Extract provided:
- - -

Saturday 7 September 2013

1994 TREK 5500 OLCV: It's all down hill from here.

My passion for cycling had been rekindled by a jellybean single speed my wife bought me online. I tinkered with the drive train to make a two speed dingle bike. Having got the bug, I rebuilt a 1970's ten speed racer, like the one I used to ride to school.

I'd convinced a couple of friends to go riding with me, but it turned out they were fitter and stronger and lighter and better riders than me. Rather than resort to training or diet, obviously I needed a better bike, or at least a lighter one.

For $9,900 I could be on a new pinarello dogma, or I could get a second hand alloy framed malvern star on bikeexchange.com.au for $399 that would do the job quite well, with a carbon fork!


But my heart said TREK 5500 OCLV (1994)...

In 1994 I was living on a Mongoose IBOC rigid mountain bike, and discovering professional cycling and the Tour de France in nightly 30min highlight packages on SBS.

Coincidentally, the years of my mid twenties coincided with the peak era of human culture and technology. Did that happen to you too? From there it has been a long slow decline into chaos and this bike is part of the story of that decline. This was Lance Armstrong's bike.

You can read the history of the OLCV frameset here, and a lot more TREK history here but basically the company started building carbon frames using the "Optimum Compaction, Low Void" technique in 1992, they built my bike in 1994, they signed up Lance Armstrong in 1997, he had the fastest time in the 1999 Tour de France and from that year, there is a 7 year gap in the official records with the competition being judged so corrupt, that no winner could be declared. For almost all of that time, apart from some changes to the forks and steerer, and tweaking the carbon recipe, Lance was riding a bike essentially identical to this one.

- - -

Data shown:
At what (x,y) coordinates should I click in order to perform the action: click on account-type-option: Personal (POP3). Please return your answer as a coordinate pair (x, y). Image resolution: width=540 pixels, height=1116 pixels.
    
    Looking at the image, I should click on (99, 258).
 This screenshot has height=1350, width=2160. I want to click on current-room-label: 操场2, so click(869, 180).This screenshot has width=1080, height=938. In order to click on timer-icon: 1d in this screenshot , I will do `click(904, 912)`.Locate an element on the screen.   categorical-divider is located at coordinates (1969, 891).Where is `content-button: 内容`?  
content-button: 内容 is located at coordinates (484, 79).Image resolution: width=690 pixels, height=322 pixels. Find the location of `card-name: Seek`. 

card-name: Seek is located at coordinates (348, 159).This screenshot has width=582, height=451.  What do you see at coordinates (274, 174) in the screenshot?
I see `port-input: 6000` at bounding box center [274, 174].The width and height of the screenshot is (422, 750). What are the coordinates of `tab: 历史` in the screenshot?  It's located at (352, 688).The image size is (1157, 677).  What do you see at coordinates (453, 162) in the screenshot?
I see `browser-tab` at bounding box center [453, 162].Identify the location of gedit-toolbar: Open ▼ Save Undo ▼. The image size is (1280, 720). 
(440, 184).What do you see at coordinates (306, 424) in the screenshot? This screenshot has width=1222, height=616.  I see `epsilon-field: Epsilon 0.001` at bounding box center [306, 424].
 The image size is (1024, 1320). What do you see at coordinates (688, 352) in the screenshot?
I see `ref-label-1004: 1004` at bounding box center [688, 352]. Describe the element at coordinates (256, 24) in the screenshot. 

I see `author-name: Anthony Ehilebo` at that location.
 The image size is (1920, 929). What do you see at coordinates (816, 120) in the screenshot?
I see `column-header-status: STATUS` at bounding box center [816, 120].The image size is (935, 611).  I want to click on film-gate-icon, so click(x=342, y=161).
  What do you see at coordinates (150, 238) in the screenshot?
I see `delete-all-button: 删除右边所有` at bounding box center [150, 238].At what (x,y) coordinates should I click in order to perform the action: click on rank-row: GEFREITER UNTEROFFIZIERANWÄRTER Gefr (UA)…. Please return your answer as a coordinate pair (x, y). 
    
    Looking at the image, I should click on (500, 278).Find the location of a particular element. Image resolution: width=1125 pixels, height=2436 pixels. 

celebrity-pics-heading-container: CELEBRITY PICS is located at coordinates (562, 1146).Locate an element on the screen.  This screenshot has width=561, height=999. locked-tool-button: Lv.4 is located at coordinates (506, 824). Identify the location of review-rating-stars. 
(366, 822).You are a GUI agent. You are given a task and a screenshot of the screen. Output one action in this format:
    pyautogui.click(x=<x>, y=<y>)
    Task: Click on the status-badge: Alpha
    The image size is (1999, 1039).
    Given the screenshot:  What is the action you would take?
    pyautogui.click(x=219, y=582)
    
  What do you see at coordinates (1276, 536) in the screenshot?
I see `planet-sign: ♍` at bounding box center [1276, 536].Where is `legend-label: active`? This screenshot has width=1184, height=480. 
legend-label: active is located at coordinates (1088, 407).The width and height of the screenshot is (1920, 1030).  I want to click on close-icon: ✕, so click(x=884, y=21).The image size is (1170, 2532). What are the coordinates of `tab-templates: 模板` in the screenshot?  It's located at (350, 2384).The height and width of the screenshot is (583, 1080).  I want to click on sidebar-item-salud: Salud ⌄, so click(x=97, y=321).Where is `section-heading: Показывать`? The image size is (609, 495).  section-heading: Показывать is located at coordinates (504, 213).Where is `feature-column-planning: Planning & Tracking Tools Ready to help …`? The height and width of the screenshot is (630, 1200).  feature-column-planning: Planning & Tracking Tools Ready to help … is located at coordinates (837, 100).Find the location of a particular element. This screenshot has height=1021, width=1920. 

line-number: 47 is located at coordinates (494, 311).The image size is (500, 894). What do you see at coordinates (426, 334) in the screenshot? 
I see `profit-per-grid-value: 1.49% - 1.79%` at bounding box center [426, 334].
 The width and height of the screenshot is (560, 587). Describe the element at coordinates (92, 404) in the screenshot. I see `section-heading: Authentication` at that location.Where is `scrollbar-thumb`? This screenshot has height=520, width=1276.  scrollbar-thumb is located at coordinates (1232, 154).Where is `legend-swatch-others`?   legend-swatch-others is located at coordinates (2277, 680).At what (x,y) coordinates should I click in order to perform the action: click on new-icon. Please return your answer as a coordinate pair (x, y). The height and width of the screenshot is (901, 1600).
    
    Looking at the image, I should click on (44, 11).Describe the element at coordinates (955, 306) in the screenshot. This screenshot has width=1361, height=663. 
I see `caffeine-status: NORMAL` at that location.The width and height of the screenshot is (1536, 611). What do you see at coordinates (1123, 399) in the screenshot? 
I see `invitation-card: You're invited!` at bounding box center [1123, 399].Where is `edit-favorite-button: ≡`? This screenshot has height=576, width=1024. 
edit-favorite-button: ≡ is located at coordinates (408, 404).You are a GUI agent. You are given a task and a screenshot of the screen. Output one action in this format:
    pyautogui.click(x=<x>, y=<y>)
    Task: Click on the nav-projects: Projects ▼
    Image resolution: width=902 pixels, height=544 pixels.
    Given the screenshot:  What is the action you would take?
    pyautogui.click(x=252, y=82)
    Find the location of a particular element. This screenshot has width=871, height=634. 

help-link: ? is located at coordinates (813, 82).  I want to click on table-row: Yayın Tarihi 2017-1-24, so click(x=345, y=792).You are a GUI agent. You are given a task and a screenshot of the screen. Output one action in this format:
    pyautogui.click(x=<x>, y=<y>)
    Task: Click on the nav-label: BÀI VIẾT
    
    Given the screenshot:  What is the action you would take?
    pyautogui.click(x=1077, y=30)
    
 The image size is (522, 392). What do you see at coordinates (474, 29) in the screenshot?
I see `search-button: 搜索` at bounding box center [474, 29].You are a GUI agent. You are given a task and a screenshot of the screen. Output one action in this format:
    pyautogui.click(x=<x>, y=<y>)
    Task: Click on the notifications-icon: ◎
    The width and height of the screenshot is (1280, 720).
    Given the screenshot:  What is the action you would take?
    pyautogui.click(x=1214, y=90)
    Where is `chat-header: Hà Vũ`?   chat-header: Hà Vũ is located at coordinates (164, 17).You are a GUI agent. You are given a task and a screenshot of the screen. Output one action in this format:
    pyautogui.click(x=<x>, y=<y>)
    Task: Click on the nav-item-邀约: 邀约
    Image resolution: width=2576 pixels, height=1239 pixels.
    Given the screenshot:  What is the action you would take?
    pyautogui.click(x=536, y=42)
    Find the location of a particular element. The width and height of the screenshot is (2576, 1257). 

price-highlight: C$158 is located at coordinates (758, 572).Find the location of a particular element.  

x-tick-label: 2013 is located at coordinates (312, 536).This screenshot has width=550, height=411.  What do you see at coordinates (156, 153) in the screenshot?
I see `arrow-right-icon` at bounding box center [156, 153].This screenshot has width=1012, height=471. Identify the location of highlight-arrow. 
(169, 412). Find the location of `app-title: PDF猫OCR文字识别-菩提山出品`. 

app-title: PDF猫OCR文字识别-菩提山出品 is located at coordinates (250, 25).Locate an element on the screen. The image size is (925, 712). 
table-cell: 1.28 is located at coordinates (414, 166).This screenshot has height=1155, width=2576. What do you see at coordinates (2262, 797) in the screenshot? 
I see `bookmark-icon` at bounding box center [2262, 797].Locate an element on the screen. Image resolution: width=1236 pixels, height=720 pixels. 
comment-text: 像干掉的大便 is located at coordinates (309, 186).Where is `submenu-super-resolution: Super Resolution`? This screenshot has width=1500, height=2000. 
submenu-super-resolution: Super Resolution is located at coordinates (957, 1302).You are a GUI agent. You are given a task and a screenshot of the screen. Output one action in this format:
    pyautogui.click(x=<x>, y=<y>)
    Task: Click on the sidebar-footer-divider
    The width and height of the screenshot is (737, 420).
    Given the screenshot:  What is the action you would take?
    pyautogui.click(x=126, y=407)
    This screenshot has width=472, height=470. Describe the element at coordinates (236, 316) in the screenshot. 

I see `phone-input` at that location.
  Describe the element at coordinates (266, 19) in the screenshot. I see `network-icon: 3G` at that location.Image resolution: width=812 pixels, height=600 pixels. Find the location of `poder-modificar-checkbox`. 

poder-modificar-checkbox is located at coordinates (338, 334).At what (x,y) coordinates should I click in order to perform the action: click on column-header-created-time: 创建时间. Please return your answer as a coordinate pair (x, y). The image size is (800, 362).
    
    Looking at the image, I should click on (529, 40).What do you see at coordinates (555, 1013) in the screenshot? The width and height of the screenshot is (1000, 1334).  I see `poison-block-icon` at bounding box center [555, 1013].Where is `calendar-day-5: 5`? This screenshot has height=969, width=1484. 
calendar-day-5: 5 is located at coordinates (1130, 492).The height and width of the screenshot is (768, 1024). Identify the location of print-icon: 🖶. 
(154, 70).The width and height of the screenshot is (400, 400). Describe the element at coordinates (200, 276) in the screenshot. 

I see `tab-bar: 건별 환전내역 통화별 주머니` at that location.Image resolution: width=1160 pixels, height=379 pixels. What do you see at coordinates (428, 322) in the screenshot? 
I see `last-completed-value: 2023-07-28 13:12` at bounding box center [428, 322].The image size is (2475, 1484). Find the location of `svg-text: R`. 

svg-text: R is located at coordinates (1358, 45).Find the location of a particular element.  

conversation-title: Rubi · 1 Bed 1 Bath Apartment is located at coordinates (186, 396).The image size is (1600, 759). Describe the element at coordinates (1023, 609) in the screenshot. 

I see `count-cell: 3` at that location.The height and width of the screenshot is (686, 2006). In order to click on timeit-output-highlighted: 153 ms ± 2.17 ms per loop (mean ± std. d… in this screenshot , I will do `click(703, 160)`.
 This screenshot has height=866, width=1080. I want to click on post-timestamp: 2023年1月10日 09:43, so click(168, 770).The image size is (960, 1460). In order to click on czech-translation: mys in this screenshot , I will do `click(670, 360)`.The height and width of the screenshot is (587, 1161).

- - -

Work instruction 1:
From the post about the 1994 Trek bike, reproduce the passage starting with "I'd convinced a" and going on through "a carbon fork!".
Work instruction 2:
According to the post about the 1994 Trek bike, how much would a new Pinarello Dogma cost?

Result 1:
I'd convinced a couple of friends to go riding with me, but it turned out they were fitter and stronger and lighter and better riders than me. Rather than resort to training or diet, obviously I needed a better bike, or at least a lighter one.

For $9,900 I could be on a new pinarello dogma, or I could get a second hand alloy framed malvern star on bikeexchange.com.au for $399 that would do the job quite well, with a carbon fork!

Result 2:
$9,900